◆ **文書の抜粋**
たとえば、アプリ自体に操作手順の流れを示すチュートリアルのマニュアル機能を付けることにより、ユーザーが使い方に迷う状態を軽減できます。このような機能追加が時間短縮に効果があったかどうか分析します。
さらに深い分析にはリサーチの実施
ユーザーのログを解析のほかに、さらに深い情報を得る手法としてインターネットリサーチが考えられます。受動的に収集したデータではなく、ユーザーに働きかけてデータを収集します。自社のキャンペーンに合わせて展開する満足度調査が一般的ですが、第三者の調査機関を利用すると客観的な評価が得られるとともに、競合アプリとの比較を調査できます。インターネットリサーチのメリットは、選択肢を設定して定量的な分析できるだけでなく、自由回答による定性的なコメントを収集できることです。
運用段階で知っておきたい基本的な7つの指標
特に運用段階のデータ分析のために知っておきたい基本的な7つの指標を解説します。
KPI
一般的な用語ですが、KPIは「Key Performance Indicator」であり、「重要業績評価指標」と訳されます。機能それぞれのKPIはもちろん、アプリ全体に対しても設定します。
DL数/インストール数
DLはダウンロードで、アプリのリリース後に確認すべき基本的な指標です。ダウンロードだけではなくインストールしてもらうことが重要です。自社のデータを日別や月別の推移で追跡可能であり、特定の期間におけるアプリのジャンルごとやOSのストア別、そして競合アプリとの比較ができます。
MAU/DAU
MAU(Monthly Active Users)は、ある特定の月に1回以上の利用があったユーザー数、DAU(Daily Active Users)は特定の日の利用者になります。解析ツールを使うと簡単に集計できますが、分析時においては単純に推移を追うだけではなく、広告出稿日やキャンペーンの実施時期、イベントやセミナーなどの展開、社会的に大きな変化があったイベントなどを時系列で重ねることにより傾向や影響を発見できます。
CPA
CPAは「Cost Per Action」または「Cost per Acquisition」の略。顧客獲得単価をいいます。広告を出稿して、どれだけ顧客を獲得できたかという指標です。インターネット広告にはさまざまなバリエーションがありますが、どのメディアや広告タイプが最も効果があったか計測できるため、効果的な媒体やターゲットにセグメンテーション(細分化)して出稿します。

◆ **課題 1**
アプリ分析についての文章から、「たとえば、アプリ自体に操作手」から「メントを収集できることです。」までのすべてを一字一句そのまま書き写すこと。
◆ **課題 2**
アプリ分析についての文章を二文で要約せよ。
◆ **課題 3**
アプリ分析についての文章を、最後の文の後から続けて書け。
データは使わなくてよい。

◆ **データ一覧**

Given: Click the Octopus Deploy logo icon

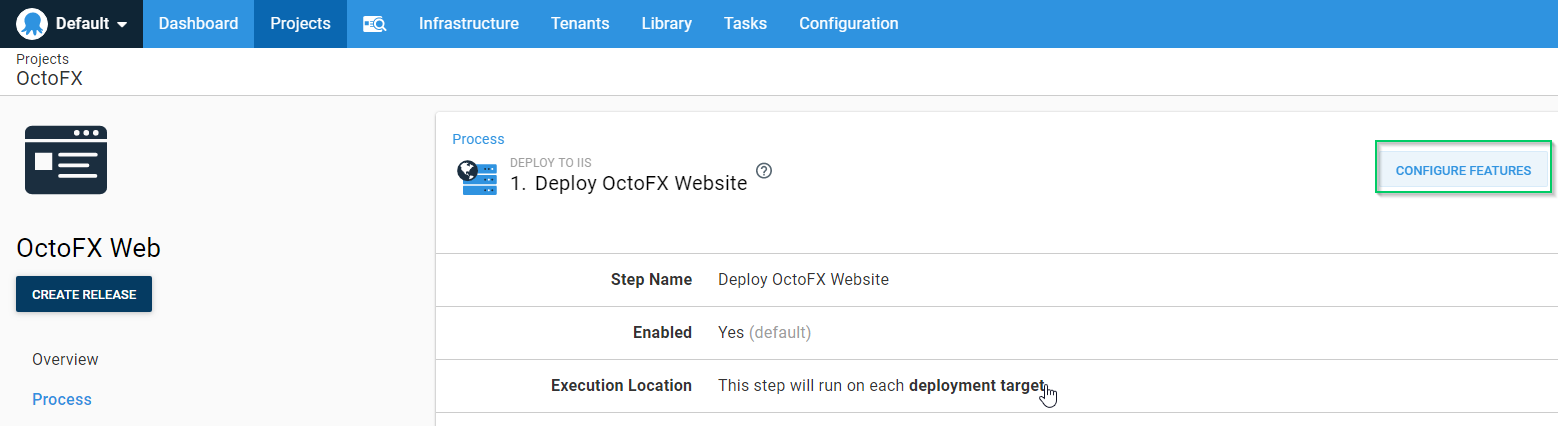Looking at the screenshot, I should pyautogui.click(x=32, y=24).
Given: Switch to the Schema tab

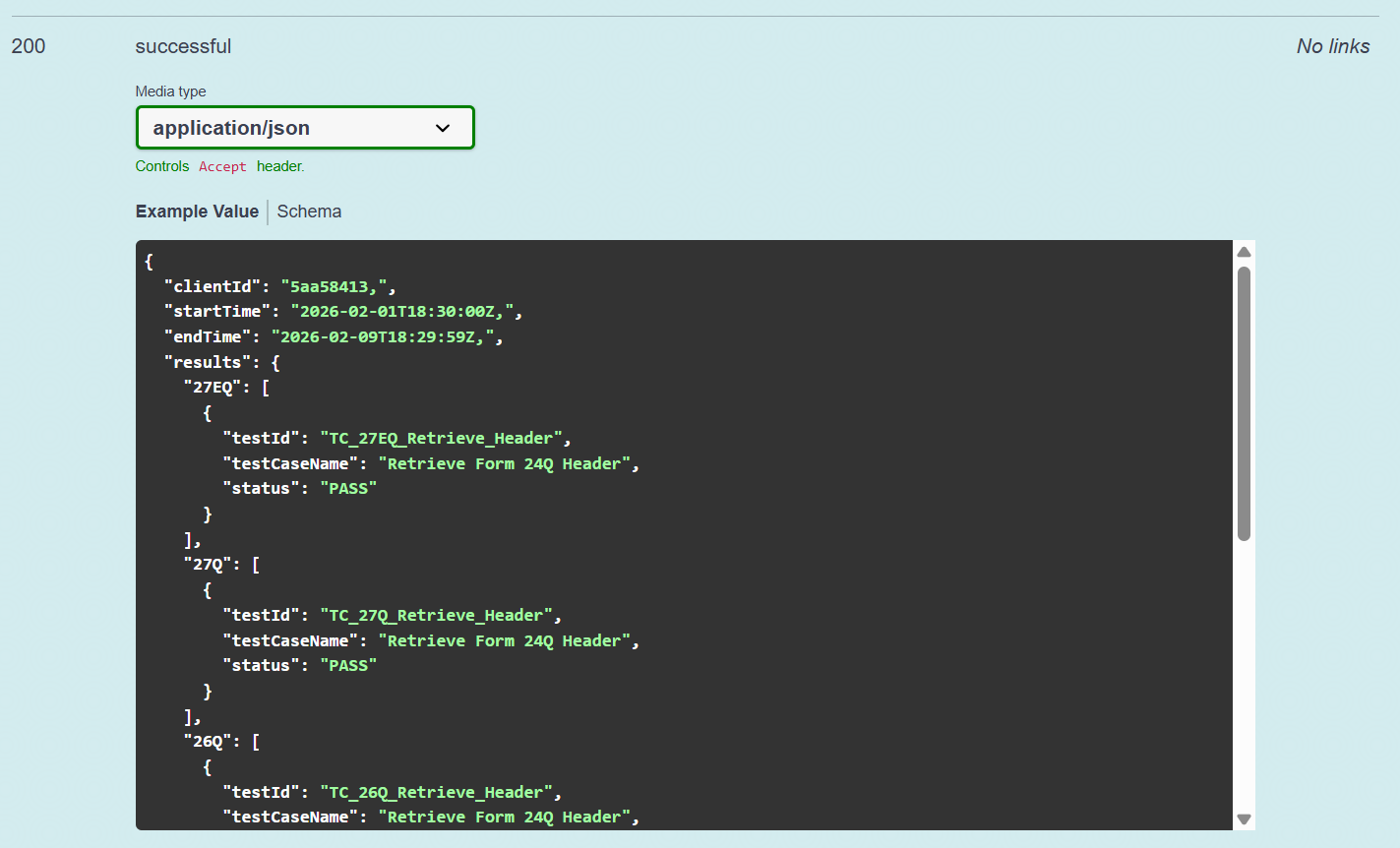Looking at the screenshot, I should coord(309,212).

◆ **解答 1**
たとえば、アプリ自体に操作手順の流れを示すチュートリアルのマニュアル機能を付けることにより、ユーザーが使い方に迷う状態を軽減できます。このような機能追加が時間短縮に効果があったかどうか分析します。
さらに深い分析にはリサーチの実施
ユーザーのログを解析のほかに、さらに深い情報を得る手法としてインターネットリサーチが考えられます。受動的に収集したデータではなく、ユーザーに働きかけてデータを収集します。自社のキャンペーンに合わせて展開する満足度調査が一般的ですが、第三者の調査機関を利用すると客観的な評価が得られるとともに、競合アプリとの比較を調査できます。インターネットリサーチのメリットは、選択肢を設定して定量的な分析できるだけでなく、自由回答による定性的なコメントを収集できることです。

◆ **解答 2**
ログの解析のほかにインターネットリサーチでユーザーに働きかけてデータを集めれば、選択肢による定量的な分析に加えて、自由回答による定性的なコメントも得られる。運用段階のデータ分析で知っておきたい基本的な7つの指標として、KPI、DL数/インストール数、MAU/DAU、CPAが説明されている。

◆ **解答 3**
ARPU/ ARPPU/ARPA
ARPUは「Average Revenue Per User」。ひとりのユーザーあたりの平均的な売り上げを示します。もともと通信事業者の月額課金で使われていた指標であり、その後ゲームや動画配信など幅広いアプリの指標として使われるようになりました。「ARPPU(Average Revenue Per Paid User)」は課金ユーザーあたりの平均な売り上げ高、「ARPA(Average Revenue Per Account)」はアプリを利用する1アカウントあたりの平均的な売り上げ高を示します。
LTV
LTVは「Life Time Value」で顧客生涯価値。さまざまな計算方法がありますが、基本的には購入単価×購入回数×継続期間で算出します。たとえばECアプリにおける顧客とのリレーションシップに注目すると、ヘビーユーザーが1か月使って利用をやめてしまうより、1ヶ月の利用回数は少なかったとしても3年間継続して使い続けるロイヤルティの高いユーザーのほうが売り上げに貢献します。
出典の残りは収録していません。